Stored records
- - - - - - -

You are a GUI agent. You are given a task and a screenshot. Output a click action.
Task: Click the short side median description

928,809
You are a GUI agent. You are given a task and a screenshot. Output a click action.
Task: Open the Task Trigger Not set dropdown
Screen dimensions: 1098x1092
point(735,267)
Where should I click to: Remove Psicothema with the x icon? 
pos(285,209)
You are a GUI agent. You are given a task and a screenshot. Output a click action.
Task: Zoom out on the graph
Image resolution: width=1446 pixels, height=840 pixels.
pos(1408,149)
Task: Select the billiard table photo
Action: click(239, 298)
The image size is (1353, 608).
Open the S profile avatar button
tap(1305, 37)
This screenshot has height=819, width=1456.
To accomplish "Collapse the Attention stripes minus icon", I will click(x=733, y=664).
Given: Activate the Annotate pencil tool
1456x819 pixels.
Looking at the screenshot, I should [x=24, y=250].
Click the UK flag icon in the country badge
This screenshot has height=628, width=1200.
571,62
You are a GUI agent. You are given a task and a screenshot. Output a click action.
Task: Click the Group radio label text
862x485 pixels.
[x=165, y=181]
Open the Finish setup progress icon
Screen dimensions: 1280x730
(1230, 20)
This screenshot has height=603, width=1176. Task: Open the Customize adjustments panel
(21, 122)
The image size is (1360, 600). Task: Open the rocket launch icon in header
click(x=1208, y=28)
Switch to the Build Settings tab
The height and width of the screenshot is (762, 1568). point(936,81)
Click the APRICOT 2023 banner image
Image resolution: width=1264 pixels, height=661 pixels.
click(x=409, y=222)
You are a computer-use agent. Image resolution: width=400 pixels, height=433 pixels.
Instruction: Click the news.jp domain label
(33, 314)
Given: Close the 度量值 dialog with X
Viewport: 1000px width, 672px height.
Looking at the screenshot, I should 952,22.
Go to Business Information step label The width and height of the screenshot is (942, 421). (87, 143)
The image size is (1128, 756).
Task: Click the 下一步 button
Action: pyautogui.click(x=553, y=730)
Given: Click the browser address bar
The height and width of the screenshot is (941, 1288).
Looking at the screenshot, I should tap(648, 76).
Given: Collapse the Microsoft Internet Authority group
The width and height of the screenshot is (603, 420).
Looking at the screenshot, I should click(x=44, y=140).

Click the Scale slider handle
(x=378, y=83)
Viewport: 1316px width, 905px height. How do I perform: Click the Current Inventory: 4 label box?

- - - - - - -

## The task
Please edit the listing above by replacing "GUI agent" with "screen agent" wherever it occurs, and change nothing else.

## Written response
You are a screen agent. You are given a task and a screenshot. Output a click action.
Task: Click the short side median description

928,809
You are a screen agent. You are given a task and a screenshot. Output a click action.
Task: Open the Task Trigger Not set dropdown
Screen dimensions: 1098x1092
point(735,267)
Where should I click to: Remove Psicothema with the x icon? 
pos(285,209)
You are a screen agent. You are given a task and a screenshot. Output a click action.
Task: Zoom out on the graph
Image resolution: width=1446 pixels, height=840 pixels.
pos(1408,149)
Task: Select the billiard table photo
Action: click(239, 298)
The image size is (1353, 608).
Open the S profile avatar button
tap(1305, 37)
This screenshot has height=819, width=1456.
To accomplish "Collapse the Attention stripes minus icon", I will click(x=733, y=664).
Given: Activate the Annotate pencil tool
1456x819 pixels.
Looking at the screenshot, I should [x=24, y=250].
Click the UK flag icon in the country badge
This screenshot has height=628, width=1200.
571,62
You are a screen agent. You are given a task and a screenshot. Output a click action.
Task: Click the Group radio label text
862x485 pixels.
[x=165, y=181]
Open the Finish setup progress icon
Screen dimensions: 1280x730
(1230, 20)
This screenshot has height=603, width=1176. Task: Open the Customize adjustments panel
(21, 122)
The image size is (1360, 600). Task: Open the rocket launch icon in header
click(x=1208, y=28)
Switch to the Build Settings tab
The height and width of the screenshot is (762, 1568). point(936,81)
Click the APRICOT 2023 banner image
Image resolution: width=1264 pixels, height=661 pixels.
click(x=409, y=222)
You are a computer-use agent. Image resolution: width=400 pixels, height=433 pixels.
Instruction: Click the news.jp domain label
(33, 314)
Given: Close the 度量值 dialog with X
Viewport: 1000px width, 672px height.
Looking at the screenshot, I should 952,22.
Go to Business Information step label The width and height of the screenshot is (942, 421). (87, 143)
The image size is (1128, 756).
Task: Click the 下一步 button
Action: pyautogui.click(x=553, y=730)
Given: Click the browser address bar
The height and width of the screenshot is (941, 1288).
Looking at the screenshot, I should tap(648, 76).
Given: Collapse the Microsoft Internet Authority group
The width and height of the screenshot is (603, 420).
Looking at the screenshot, I should click(x=44, y=140).

Click the Scale slider handle
(x=378, y=83)
Viewport: 1316px width, 905px height. How do I perform: Click the Current Inventory: 4 label box?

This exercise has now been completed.